> WORK INSTRUCTIONS
Could you reproduce every record below exactly as it stands?

> SUPPLIED DATA
== Segment start ==

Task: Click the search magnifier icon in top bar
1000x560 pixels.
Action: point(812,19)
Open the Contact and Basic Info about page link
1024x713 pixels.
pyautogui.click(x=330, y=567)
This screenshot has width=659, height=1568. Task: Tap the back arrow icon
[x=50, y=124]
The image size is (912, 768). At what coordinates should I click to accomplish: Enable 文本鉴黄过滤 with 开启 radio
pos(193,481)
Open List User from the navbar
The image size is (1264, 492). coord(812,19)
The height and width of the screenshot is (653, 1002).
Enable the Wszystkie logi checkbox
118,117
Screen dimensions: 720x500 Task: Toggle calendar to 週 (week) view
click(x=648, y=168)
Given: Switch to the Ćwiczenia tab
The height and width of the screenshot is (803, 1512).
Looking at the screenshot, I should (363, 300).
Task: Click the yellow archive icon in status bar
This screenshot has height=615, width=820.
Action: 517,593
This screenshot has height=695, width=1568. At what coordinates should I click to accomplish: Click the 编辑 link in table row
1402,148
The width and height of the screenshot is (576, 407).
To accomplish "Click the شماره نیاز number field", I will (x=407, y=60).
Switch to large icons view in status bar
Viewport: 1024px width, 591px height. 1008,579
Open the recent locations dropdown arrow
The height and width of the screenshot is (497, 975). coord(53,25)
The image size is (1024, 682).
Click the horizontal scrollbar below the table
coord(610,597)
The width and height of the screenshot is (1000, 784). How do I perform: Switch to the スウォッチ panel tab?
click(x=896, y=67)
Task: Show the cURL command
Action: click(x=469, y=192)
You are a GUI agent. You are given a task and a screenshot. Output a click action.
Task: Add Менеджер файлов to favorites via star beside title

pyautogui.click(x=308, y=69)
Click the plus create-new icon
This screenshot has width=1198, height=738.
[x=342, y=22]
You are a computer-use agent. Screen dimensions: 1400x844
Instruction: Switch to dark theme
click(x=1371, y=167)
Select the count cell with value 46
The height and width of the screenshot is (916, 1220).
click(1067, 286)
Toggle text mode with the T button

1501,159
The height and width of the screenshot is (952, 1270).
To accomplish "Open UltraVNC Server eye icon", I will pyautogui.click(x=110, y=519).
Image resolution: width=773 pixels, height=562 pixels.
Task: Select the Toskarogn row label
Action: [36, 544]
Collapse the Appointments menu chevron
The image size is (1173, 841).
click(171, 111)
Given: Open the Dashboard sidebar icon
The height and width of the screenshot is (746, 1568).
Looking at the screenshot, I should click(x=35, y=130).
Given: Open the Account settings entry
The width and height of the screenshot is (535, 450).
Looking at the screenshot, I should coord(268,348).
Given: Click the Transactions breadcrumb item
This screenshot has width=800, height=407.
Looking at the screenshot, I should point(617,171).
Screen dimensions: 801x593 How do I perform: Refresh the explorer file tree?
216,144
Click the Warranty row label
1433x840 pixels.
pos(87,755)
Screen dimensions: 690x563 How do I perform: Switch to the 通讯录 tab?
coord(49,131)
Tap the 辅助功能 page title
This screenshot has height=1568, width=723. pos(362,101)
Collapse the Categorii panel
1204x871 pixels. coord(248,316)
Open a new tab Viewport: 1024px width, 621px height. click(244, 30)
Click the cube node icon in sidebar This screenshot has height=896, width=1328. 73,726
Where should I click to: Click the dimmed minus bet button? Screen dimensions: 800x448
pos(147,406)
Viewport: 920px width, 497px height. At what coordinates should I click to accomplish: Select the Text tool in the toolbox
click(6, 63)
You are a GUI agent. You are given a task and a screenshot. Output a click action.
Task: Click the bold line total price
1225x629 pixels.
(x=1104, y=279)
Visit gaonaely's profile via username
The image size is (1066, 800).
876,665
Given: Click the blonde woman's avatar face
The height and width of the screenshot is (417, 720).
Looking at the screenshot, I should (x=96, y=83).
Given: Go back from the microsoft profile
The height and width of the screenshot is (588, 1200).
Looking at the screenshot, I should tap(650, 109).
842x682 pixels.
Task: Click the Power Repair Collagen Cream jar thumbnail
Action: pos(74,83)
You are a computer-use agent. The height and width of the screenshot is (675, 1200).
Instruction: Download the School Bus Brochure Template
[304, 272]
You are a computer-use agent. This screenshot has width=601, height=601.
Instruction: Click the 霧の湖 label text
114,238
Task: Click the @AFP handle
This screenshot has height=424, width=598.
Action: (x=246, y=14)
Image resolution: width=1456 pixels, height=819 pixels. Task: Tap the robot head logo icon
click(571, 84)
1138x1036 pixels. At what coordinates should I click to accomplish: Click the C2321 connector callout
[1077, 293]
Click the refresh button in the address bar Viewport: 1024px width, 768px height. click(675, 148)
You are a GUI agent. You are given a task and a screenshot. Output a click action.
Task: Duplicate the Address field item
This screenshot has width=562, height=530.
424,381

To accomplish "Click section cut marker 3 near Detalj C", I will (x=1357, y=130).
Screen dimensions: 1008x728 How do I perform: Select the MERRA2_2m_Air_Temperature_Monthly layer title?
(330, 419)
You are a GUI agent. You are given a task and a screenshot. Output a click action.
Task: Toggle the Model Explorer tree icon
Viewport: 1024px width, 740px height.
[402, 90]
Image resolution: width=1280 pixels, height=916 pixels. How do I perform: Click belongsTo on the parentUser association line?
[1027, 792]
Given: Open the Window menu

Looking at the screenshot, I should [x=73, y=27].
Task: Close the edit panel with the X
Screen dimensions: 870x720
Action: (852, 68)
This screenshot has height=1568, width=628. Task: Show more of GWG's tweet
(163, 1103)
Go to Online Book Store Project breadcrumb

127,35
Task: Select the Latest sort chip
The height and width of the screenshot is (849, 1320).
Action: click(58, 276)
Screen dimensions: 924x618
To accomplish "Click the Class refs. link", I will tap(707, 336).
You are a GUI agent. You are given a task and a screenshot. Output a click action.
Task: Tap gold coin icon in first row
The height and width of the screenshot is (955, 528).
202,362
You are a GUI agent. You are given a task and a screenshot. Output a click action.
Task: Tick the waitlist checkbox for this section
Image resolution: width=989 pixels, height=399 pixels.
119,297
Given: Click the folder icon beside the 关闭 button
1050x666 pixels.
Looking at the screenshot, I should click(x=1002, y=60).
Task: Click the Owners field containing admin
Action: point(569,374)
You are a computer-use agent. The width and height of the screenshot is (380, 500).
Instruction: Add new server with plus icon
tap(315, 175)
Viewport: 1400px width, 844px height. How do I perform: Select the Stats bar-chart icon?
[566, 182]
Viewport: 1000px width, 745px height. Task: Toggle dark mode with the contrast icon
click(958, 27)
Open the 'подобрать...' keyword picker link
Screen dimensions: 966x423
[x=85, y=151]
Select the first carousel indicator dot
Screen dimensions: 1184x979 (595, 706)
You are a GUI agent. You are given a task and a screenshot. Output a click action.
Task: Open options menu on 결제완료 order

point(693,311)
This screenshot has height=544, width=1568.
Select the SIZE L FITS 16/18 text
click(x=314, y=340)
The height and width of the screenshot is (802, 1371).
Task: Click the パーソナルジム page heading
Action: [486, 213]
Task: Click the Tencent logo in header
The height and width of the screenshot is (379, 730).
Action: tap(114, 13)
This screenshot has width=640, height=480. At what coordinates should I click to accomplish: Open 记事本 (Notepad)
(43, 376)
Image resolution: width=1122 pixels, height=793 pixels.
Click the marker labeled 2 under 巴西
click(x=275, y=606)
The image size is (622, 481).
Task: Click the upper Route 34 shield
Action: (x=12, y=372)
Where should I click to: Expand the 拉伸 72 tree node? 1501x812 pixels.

== Segment end ==

> SOLUTION BELOW
Task: Click the search magnifier icon in top bar
1000x560 pixels.
Action: point(812,19)
Open the Contact and Basic Info about page link
1024x713 pixels.
pyautogui.click(x=330, y=567)
This screenshot has width=659, height=1568. Task: Tap the back arrow icon
[x=50, y=124]
The image size is (912, 768). At what coordinates should I click to accomplish: Enable 文本鉴黄过滤 with 开启 radio
pos(193,481)
Open List User from the navbar
The image size is (1264, 492). coord(812,19)
The height and width of the screenshot is (653, 1002).
Enable the Wszystkie logi checkbox
118,117
Screen dimensions: 720x500 Task: Toggle calendar to 週 (week) view
click(x=648, y=168)
Given: Switch to the Ćwiczenia tab
The height and width of the screenshot is (803, 1512).
Looking at the screenshot, I should (363, 300).
Task: Click the yellow archive icon in status bar
This screenshot has height=615, width=820.
Action: 517,593
This screenshot has height=695, width=1568. At what coordinates should I click to accomplish: Click the 编辑 link in table row
1402,148
The width and height of the screenshot is (576, 407).
To accomplish "Click the شماره نیاز number field", I will (x=407, y=60).
Switch to large icons view in status bar
Viewport: 1024px width, 591px height. 1008,579
Open the recent locations dropdown arrow
The height and width of the screenshot is (497, 975). coord(53,25)
The image size is (1024, 682).
Click the horizontal scrollbar below the table
coord(610,597)
The width and height of the screenshot is (1000, 784). How do I perform: Switch to the スウォッチ panel tab?
click(x=896, y=67)
Task: Show the cURL command
Action: click(x=469, y=192)
You are a GUI agent. You are given a task and a screenshot. Output a click action.
Task: Add Менеджер файлов to favorites via star beside title

pyautogui.click(x=308, y=69)
Click the plus create-new icon
This screenshot has width=1198, height=738.
[x=342, y=22]
You are a computer-use agent. Screen dimensions: 1400x844
Instruction: Switch to dark theme
click(x=1371, y=167)
Select the count cell with value 46
The height and width of the screenshot is (916, 1220).
click(1067, 286)
Toggle text mode with the T button

1501,159
The height and width of the screenshot is (952, 1270).
To accomplish "Open UltraVNC Server eye icon", I will pyautogui.click(x=110, y=519).
Image resolution: width=773 pixels, height=562 pixels.
Task: Select the Toskarogn row label
Action: [36, 544]
Collapse the Appointments menu chevron
The image size is (1173, 841).
click(171, 111)
Given: Open the Dashboard sidebar icon
The height and width of the screenshot is (746, 1568).
Looking at the screenshot, I should click(x=35, y=130).
Given: Open the Account settings entry
The width and height of the screenshot is (535, 450).
Looking at the screenshot, I should coord(268,348).
Given: Click the Transactions breadcrumb item
This screenshot has width=800, height=407.
Looking at the screenshot, I should point(617,171).
Screen dimensions: 801x593 How do I perform: Refresh the explorer file tree?
216,144
Click the Warranty row label
1433x840 pixels.
pos(87,755)
Screen dimensions: 690x563 How do I perform: Switch to the 通讯录 tab?
coord(49,131)
Tap the 辅助功能 page title
This screenshot has height=1568, width=723. pos(362,101)
Collapse the Categorii panel
1204x871 pixels. coord(248,316)
Open a new tab Viewport: 1024px width, 621px height. click(244, 30)
Click the cube node icon in sidebar This screenshot has height=896, width=1328. 73,726
Where should I click to: Click the dimmed minus bet button? Screen dimensions: 800x448
pos(147,406)
Viewport: 920px width, 497px height. At what coordinates should I click to accomplish: Select the Text tool in the toolbox
click(6, 63)
You are a GUI agent. You are given a task and a screenshot. Output a click action.
Task: Click the bold line total price
1225x629 pixels.
(x=1104, y=279)
Visit gaonaely's profile via username
The image size is (1066, 800).
876,665
Given: Click the blonde woman's avatar face
The height and width of the screenshot is (417, 720).
Looking at the screenshot, I should (x=96, y=83).
Given: Go back from the microsoft profile
The height and width of the screenshot is (588, 1200).
Looking at the screenshot, I should tap(650, 109).
842x682 pixels.
Task: Click the Power Repair Collagen Cream jar thumbnail
Action: pos(74,83)
You are a computer-use agent. The height and width of the screenshot is (675, 1200).
Instruction: Download the School Bus Brochure Template
[304, 272]
You are a computer-use agent. This screenshot has width=601, height=601.
Instruction: Click the 霧の湖 label text
114,238
Task: Click the @AFP handle
This screenshot has height=424, width=598.
Action: (x=246, y=14)
Image resolution: width=1456 pixels, height=819 pixels. Task: Tap the robot head logo icon
click(571, 84)
1138x1036 pixels. At what coordinates should I click to accomplish: Click the C2321 connector callout
[1077, 293]
Click the refresh button in the address bar Viewport: 1024px width, 768px height. click(675, 148)
You are a GUI agent. You are given a task and a screenshot. Output a click action.
Task: Duplicate the Address field item
This screenshot has width=562, height=530.
424,381

To accomplish "Click section cut marker 3 near Detalj C", I will (x=1357, y=130).
Screen dimensions: 1008x728 How do I perform: Select the MERRA2_2m_Air_Temperature_Monthly layer title?
(330, 419)
You are a GUI agent. You are given a task and a screenshot. Output a click action.
Task: Toggle the Model Explorer tree icon
Viewport: 1024px width, 740px height.
[402, 90]
Image resolution: width=1280 pixels, height=916 pixels. How do I perform: Click belongsTo on the parentUser association line?
[1027, 792]
Given: Open the Window menu

Looking at the screenshot, I should [x=73, y=27].
Task: Close the edit panel with the X
Screen dimensions: 870x720
Action: (852, 68)
This screenshot has height=1568, width=628. Task: Show more of GWG's tweet
(163, 1103)
Go to Online Book Store Project breadcrumb

127,35
Task: Select the Latest sort chip
The height and width of the screenshot is (849, 1320).
Action: click(58, 276)
Screen dimensions: 924x618
To accomplish "Click the Class refs. link", I will tap(707, 336).
You are a GUI agent. You are given a task and a screenshot. Output a click action.
Task: Tap gold coin icon in first row
The height and width of the screenshot is (955, 528).
202,362
You are a GUI agent. You are given a task and a screenshot. Output a click action.
Task: Tick the waitlist checkbox for this section
Image resolution: width=989 pixels, height=399 pixels.
119,297
Given: Click the folder icon beside the 关闭 button
1050x666 pixels.
Looking at the screenshot, I should click(x=1002, y=60).
Task: Click the Owners field containing admin
Action: point(569,374)
You are a computer-use agent. The width and height of the screenshot is (380, 500).
Instruction: Add new server with plus icon
tap(315, 175)
Viewport: 1400px width, 844px height. How do I perform: Select the Stats bar-chart icon?
[566, 182]
Viewport: 1000px width, 745px height. Task: Toggle dark mode with the contrast icon
click(958, 27)
Open the 'подобрать...' keyword picker link
Screen dimensions: 966x423
[x=85, y=151]
Select the first carousel indicator dot
Screen dimensions: 1184x979 (595, 706)
You are a GUI agent. You are given a task and a screenshot. Output a click action.
Task: Open options menu on 결제완료 order

point(693,311)
This screenshot has height=544, width=1568.
Select the SIZE L FITS 16/18 text
click(x=314, y=340)
The height and width of the screenshot is (802, 1371).
Task: Click the パーソナルジム page heading
Action: [486, 213]
Task: Click the Tencent logo in header
The height and width of the screenshot is (379, 730).
Action: tap(114, 13)
This screenshot has width=640, height=480. At what coordinates should I click to accomplish: Open 记事本 (Notepad)
(43, 376)
Image resolution: width=1122 pixels, height=793 pixels.
Click the marker labeled 2 under 巴西
click(x=275, y=606)
The image size is (622, 481).
Task: Click the upper Route 34 shield
Action: (x=12, y=372)
Where should I click to: Expand the 拉伸 72 tree node? 1501x812 pixels.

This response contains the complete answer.